Хочется сказать: именно папа, папочка — любимый, дорогой человек. Я люблю всех в своей семье, но к папе какое-то особое чувство. Все-таки мы — три женщины, а он один мужчина.
Да нет, не в этом дело, а, скорее, в том, что мама и тетя были сильной, определяющей стороной семьи, а мы с папой — другой, более слабой, критикуемой, потому что вечно делали что-то не так. И это вызывало мое тяготение к папе и большое сочувствие.
Я видела, как папа работает. Поскольку родители были бухгалтерами, у нас в доме имелись большие конторские счеты, и папа перебрасывал их костяшки как ноты. По-моему, он и ноктюрн мог бы на них сыграть. Папа учил меня, где десятка, где тысяча, как они переходят друг в друга.
Девочкой, играя в куклы, я употребляла слова «баланс», «дебет» и «кребет» (так я по слуху воспроизводила «кредит»), конечно, не понимая их смысла.
Самое тяжелое было — годовой отчет. Перед новым годом папа сидел ночами, так как сводил баланс, и все должно было сойтись до последней копейки.
Мне казалось, что цифры — это так скучно. Но папа очень увлеченно рассказывал мне о своей работе. Например, про незавершенное производство он объяснил мне так: «Если, скажем, взялись делать чайник, а носик или ручку не успели приделать — вот это и значит “незавершенка”».
Папа не имел базового образования — только училище, но он самостоятельно вырос в прекрасного специалиста. Его отличали тщательность, честность, самое ответственное отношение к работе.
Папа не воевал на фронтах Великой Отечественной, так как был тяжело ранен в Первой мировой войне. Из-за своего ранения он всю жизнь ходил в ортопедической обуви.

• Что сделать:
(a) Почему, согласно отрывку об отце, он не воевал на фронтах Великой Отечественной?
(b) Подхватите воспоминания об отце-бухгалтере и продолжите их после последнего предложения.
Строки далее представляют собой отдельный материал.

• Извлечённые данные:
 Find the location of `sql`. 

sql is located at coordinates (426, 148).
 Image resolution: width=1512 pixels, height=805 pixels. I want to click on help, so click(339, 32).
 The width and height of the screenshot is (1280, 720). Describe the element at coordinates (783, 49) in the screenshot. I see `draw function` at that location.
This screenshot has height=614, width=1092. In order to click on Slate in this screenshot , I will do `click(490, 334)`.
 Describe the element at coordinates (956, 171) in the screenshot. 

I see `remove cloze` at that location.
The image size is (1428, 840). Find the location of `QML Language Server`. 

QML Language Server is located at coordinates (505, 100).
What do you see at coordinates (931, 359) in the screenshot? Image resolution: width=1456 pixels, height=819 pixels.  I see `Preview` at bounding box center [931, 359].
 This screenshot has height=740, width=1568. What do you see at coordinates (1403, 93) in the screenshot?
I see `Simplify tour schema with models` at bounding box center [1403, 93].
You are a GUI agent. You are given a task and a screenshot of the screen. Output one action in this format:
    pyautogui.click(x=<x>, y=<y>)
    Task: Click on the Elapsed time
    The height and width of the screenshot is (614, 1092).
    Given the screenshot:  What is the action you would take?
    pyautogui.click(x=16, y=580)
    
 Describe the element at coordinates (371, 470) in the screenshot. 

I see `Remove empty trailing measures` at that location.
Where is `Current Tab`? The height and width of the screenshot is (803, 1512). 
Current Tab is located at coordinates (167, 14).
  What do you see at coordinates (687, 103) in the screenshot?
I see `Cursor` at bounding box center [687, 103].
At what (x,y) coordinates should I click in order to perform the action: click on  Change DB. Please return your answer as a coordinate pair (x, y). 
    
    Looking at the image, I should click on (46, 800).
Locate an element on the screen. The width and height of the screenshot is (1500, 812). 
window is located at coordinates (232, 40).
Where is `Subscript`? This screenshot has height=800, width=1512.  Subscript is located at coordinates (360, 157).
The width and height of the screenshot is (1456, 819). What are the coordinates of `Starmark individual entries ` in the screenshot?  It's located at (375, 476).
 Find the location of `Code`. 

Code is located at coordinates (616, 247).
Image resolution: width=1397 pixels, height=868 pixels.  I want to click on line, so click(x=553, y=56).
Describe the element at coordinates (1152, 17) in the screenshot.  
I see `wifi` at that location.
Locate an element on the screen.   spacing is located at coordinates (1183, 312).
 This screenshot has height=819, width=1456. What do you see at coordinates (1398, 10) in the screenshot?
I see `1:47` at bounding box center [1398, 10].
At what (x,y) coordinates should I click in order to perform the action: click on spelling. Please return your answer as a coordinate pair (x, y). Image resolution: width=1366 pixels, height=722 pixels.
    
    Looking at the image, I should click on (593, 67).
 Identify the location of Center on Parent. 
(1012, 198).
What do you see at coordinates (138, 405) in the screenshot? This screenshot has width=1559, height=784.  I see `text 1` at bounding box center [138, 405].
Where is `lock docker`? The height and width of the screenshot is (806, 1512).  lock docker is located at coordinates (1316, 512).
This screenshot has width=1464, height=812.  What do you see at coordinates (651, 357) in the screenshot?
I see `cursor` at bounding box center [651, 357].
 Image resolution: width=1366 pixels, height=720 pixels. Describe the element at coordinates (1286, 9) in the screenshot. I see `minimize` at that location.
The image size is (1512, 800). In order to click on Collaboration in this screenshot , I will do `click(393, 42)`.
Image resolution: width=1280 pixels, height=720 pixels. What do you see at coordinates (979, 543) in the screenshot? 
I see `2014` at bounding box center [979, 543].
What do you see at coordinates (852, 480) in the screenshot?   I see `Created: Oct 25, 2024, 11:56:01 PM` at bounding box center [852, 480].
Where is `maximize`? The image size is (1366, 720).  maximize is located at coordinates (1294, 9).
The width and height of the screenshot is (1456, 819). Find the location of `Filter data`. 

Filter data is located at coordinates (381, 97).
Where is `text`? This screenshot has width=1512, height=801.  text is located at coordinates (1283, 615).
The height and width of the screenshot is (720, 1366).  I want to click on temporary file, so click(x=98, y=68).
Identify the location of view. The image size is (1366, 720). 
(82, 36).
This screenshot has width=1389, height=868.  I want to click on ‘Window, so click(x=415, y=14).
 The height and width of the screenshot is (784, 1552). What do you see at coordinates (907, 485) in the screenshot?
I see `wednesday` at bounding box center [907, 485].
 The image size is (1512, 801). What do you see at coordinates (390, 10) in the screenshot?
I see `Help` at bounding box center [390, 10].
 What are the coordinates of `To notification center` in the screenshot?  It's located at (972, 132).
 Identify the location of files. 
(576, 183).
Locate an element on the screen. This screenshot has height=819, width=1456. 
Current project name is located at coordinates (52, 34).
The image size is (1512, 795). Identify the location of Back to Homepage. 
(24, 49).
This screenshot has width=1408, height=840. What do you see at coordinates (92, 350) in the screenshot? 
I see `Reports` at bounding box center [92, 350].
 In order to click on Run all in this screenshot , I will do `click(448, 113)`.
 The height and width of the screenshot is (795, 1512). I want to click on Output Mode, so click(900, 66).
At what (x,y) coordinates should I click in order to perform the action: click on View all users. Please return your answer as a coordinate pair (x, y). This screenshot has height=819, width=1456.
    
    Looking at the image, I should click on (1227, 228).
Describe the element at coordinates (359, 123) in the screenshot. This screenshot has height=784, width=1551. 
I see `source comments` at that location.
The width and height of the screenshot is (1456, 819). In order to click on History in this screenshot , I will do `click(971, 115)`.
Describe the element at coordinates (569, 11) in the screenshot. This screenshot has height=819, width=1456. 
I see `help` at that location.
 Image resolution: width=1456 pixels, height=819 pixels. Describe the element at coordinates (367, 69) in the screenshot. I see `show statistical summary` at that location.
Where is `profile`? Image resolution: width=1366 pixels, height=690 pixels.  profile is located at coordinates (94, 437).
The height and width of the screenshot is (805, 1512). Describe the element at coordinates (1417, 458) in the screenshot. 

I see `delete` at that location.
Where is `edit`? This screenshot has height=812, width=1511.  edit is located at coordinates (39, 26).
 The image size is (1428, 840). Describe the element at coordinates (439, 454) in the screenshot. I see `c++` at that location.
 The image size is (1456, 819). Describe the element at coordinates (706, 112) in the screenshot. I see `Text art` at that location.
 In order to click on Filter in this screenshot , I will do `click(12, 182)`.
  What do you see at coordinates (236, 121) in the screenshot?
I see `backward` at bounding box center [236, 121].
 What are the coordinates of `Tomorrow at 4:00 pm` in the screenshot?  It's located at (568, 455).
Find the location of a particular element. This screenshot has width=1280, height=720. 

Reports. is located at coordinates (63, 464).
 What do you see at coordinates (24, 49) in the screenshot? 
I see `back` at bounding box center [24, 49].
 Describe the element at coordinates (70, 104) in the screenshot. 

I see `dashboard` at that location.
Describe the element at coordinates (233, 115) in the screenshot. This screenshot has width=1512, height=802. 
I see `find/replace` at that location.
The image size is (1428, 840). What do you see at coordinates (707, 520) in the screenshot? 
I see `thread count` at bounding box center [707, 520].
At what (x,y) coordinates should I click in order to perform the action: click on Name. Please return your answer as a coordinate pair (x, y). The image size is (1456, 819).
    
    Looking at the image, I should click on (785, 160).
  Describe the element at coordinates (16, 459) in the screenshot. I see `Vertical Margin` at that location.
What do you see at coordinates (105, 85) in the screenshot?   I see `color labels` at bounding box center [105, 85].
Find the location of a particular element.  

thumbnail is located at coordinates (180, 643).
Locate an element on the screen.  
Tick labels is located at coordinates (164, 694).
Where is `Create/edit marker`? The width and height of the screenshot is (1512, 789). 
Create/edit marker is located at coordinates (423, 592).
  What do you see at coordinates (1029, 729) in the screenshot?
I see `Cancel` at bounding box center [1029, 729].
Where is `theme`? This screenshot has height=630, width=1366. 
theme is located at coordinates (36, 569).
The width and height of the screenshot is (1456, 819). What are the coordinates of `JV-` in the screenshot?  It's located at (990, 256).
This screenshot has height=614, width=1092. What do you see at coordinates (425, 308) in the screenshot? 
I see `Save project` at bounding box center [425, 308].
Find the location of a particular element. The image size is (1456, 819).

• Ответы:
(a) Потому что был тяжело ранен в Первой мировой войне.

(b)
В годы Отечественной войны он работал и днем и ночью. В его трудовой книжке записано: «Благодарность за своевременный и хорошо составленный отчет при 50 % штате сотрудников». Тогда он приходил с работы под утро, качаясь от усталости, и нашелся человек, который написал донос, что он пьет.
А папу и так ежемесячно вызывали на Лубянку для проверки, ведь мать его, Екатерина Карловна, была немкой, а отец поляком. И, хотя папа по паспорту значился русским, с таким именем — Генрих Казимирович Лукашевич — в годы войны приходилось нелегко. Но придраться было не к чему.
Папа рассказывал, что, когда он работал бухгалтером на железной дороге, один человек принес ему взятку. Папа разорвал упаковку, и деньги веером разбросал по комнате при всех работниках (там находилось шесть человек). Тому, кто принес взятку, пришлось собирать деньги с пола.
Меня многое удивляло в папе. У него был прекрасный каллиграфический почерк. Он сам этого добился, мальчиком подрабатывая на почте, — надписывал конверты посетителям.
Мне нравился папин голос, когда в свободные вечера он читал нам книги. Он прекрасно пел — у него был глубокий баритон, сам научился аккордам, подыгрывал себе в Москве на пианино, которое он купил для мамы, а летом на даче на гитаре.
Я помню его любимые романсы «О, не буди меня, дыхание весны», «Ах, где же вы, прежние дни», «Отцвели уж давно хризантемы в саду» и многие другие.
В молодости он прослушивался в Большом театре, и сам Собинов, выдающийся певец, сказал ему: «Молодой человек, мы еще увидимся с вами на этой сцене».
Но и это не сбылось, потому что папа жил в страшное время войн и беспощадных репрессий.
Всю жизнь я видела, как папа стремится к самообразованию. У него был талант к иностранным языкам. Папа самостоятельно выучил английский и испанский, перевел с испанского языка повесть Хемингуэя «Мексиканец» и прочитал мне.
Он всегда имел под рукой словарь иностранных слов, всякие справочники, говорил, что в них собрана сконцентрированная информация. Сколько раз он повторял: «Галя, учи иностранные языки — это очень важно в жизни». Куда там! Меня больше увлекали художественные произведения. Но если бы я проявила хоть какой-то интерес к языкам, уверена: он был бы хорошим преподавателем.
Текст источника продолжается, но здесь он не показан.